Vacuum Buyers Cleaners Guide

Choosing the best Vacuum Cleaner

Since their initiation in the late 19th century, vacuum cleaners have been staple tools in both domestic and commercial applications.

A vacuum cleaner is one of the definitive cleaning appliances out there. Not only are vacuums ideal for cleaning up dust and debris on the ground, but most models also come with accessories such as power wands that allow you to clean curtains and upholstery. The kind of vacuum cleaner required will change from job to job and from room to building.

Factors to Consider While Purchasing a Vacuum Cleaner

When it finally comes down to making your choice, no matter the kind or brand of vacuum you’re picking from, there are some universal considerations.


Even vacuums that fall into the same group of cleaning types can vary drastically when it comes to cost. An upright vacuum may fall within a price range of anyplace between just under a hundred dollars to over 400 dollars. Find a vacuum with a warranty you’re happy with and carry the specifications to get the job you need to complete appropriately.


Versatility is a pretty apparent thing to think about. Pick a vacuum that will most harmoniously fit in with both your cleaning schedule and the environment you will be regularly cleaning.

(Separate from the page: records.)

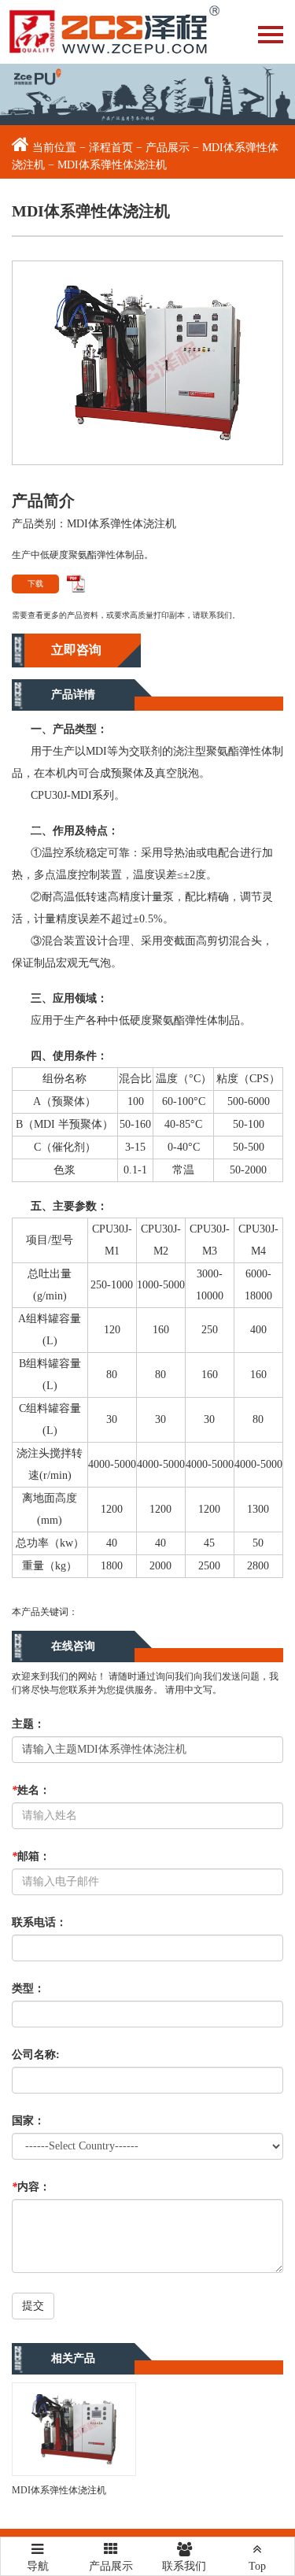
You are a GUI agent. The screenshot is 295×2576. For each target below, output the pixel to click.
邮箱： (31, 1856)
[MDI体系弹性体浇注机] (147, 362)
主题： (28, 1724)
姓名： (31, 1790)
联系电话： (39, 1922)
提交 (33, 2306)
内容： (31, 2187)
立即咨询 (76, 649)
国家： (28, 2121)
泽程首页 (111, 147)
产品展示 (168, 147)
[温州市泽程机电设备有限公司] (110, 32)
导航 (38, 2561)
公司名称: (36, 2054)
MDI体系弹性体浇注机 (59, 2490)
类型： (28, 1988)
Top (257, 2566)
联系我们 (184, 2566)
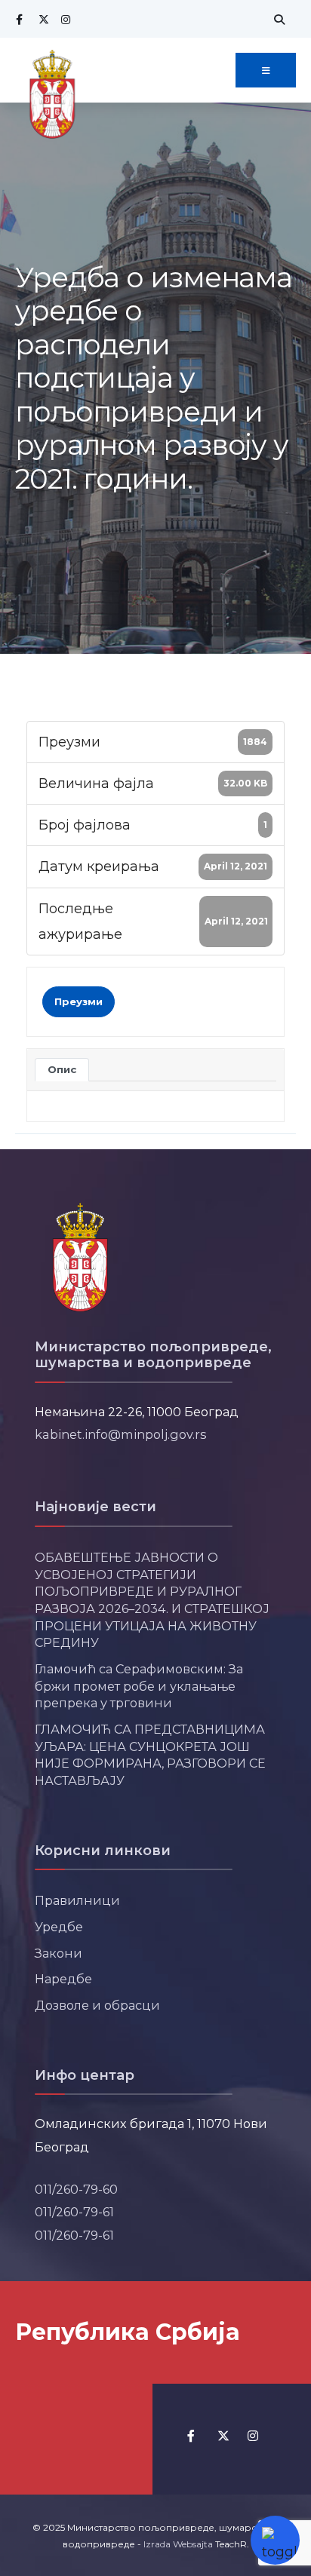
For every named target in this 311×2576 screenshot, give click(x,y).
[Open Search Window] (277, 19)
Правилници (77, 1900)
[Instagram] (64, 19)
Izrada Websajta (178, 2544)
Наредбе (63, 1978)
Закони (58, 1953)
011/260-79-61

While this may not seem the most constraining factor to consider, it’s certainly not something to take for granted. Select a model that you won’t get tired of using or looking at throughout repeated uses; pick something you think is attractive.

Bags vs. Bin

The debate over whether to use a vacuum bag or dustbin (cup) will perhaps go on for as long as vacuums continue to exist. Each has its advantages and disadvantages, and each consumer out there has a unique preference. Do a little research and find your favorite debris-storage method.

Noise Level

Vacuum Cleaners Buying Guide

This is another consideration that might slip your mind, though it is vital to consider. An overly-loud vacuum won’t disturb the operator, but can also bother other persons in the room or home.

Add-ons Accessible

Although most models these days do come with onboard tools or accessories, it’s crucial to see which ones are included. Choose a cleaner that has add-ons that go past novelty and help you in your cleaning.


Most vacuums’ utility comes from what areas it’s able to reach and clean. A vacuum that has a longer cord or even a cordless, battery option is always going to be more useful than one that keeps your cleaning range within 20 feet. Generally, the longer the cord, the better. Telescoping power wands are always a happy addition also.

HEPA Filter

A HEPA-grade filter, which is categorized as such if it meets certain EPA regulations, seems like it would always be ideal. Nevertheless, it may be the case that whatever environment you’re typically cleaning might not particularly benefit from a HEPA filter. Likewise, so powerful and respected brands don’t even utilize this ubiquitous HEPA filter. For example, Dyson is a trustworthy brand that sports its trademarked technology instead of traditional air filters.

Weight & Size

It is not always the case that a heavier and bigger vacuum is more superior. And definitely, it may not be most efficient. Pick a model with a size suitable to its amount of power, and of course, pick a model with a force of suction suited to your cleaning needs. Remember: you don’t require a heavy, industrial vacuum for your kids’ playroom, no matter how messy it may get.


In a way, this factor is closely related to weight and size. Be careful not to purchase a model that is so powerful that it damages your floors or carpets. On the flip side, don’t find yourself stuck with a cleaner that doesn’t have the suction power needed for the tasks at hand.


When it comes to a vacuum’s cleaning reach, the cord is a consideration. And then some vacuums don’t even contain a cord and function solely off battery power. Some models have the choice to use one or the other as a power source. For a lot of consumers, this is just a matter of preference.